» **Source material**:
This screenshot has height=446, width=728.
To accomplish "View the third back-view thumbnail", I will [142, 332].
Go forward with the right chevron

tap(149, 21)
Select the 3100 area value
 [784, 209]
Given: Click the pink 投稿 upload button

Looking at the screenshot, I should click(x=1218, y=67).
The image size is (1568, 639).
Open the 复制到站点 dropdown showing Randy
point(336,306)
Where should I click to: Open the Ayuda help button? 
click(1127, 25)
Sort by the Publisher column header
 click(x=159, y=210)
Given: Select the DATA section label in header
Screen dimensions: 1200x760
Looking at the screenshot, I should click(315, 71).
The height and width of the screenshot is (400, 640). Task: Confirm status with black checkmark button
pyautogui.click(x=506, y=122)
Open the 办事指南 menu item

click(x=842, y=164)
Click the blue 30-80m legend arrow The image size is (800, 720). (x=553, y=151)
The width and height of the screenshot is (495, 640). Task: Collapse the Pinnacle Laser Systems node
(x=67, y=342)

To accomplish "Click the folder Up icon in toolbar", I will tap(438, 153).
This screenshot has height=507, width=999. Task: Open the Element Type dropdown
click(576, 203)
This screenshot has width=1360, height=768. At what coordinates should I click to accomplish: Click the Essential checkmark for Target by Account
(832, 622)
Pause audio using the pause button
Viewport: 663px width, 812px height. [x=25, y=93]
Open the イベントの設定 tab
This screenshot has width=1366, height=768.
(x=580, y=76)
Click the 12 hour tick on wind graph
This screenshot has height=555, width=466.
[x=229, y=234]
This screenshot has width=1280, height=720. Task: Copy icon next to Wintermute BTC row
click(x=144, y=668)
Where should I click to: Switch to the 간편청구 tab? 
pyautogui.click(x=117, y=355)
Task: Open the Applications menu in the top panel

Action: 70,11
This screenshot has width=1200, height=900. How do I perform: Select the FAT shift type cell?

» **Action item**: All entries given above should be transcribed exactly, with none omitted.

» **Completed task**:
This screenshot has height=446, width=728.
To accomplish "View the third back-view thumbnail", I will [142, 332].
Go forward with the right chevron

tap(149, 21)
Select the 3100 area value
 [784, 209]
Given: Click the pink 投稿 upload button

Looking at the screenshot, I should click(x=1218, y=67).
The image size is (1568, 639).
Open the 复制到站点 dropdown showing Randy
point(336,306)
Where should I click to: Open the Ayuda help button? 
click(1127, 25)
Sort by the Publisher column header
 click(x=159, y=210)
Given: Select the DATA section label in header
Screen dimensions: 1200x760
Looking at the screenshot, I should click(315, 71).
The height and width of the screenshot is (400, 640). Task: Confirm status with black checkmark button
pyautogui.click(x=506, y=122)
Open the 办事指南 menu item

click(x=842, y=164)
Click the blue 30-80m legend arrow The image size is (800, 720). (x=553, y=151)
The width and height of the screenshot is (495, 640). Task: Collapse the Pinnacle Laser Systems node
(x=67, y=342)

To accomplish "Click the folder Up icon in toolbar", I will tap(438, 153).
This screenshot has height=507, width=999. Task: Open the Element Type dropdown
click(576, 203)
This screenshot has width=1360, height=768. At what coordinates should I click to accomplish: Click the Essential checkmark for Target by Account
(832, 622)
Pause audio using the pause button
Viewport: 663px width, 812px height. [x=25, y=93]
Open the イベントの設定 tab
This screenshot has width=1366, height=768.
(x=580, y=76)
Click the 12 hour tick on wind graph
This screenshot has height=555, width=466.
[x=229, y=234]
This screenshot has width=1280, height=720. Task: Copy icon next to Wintermute BTC row
click(x=144, y=668)
Where should I click to: Switch to the 간편청구 tab? 
pyautogui.click(x=117, y=355)
Task: Open the Applications menu in the top panel

Action: 70,11
This screenshot has width=1200, height=900. How do I perform: Select the FAT shift type cell?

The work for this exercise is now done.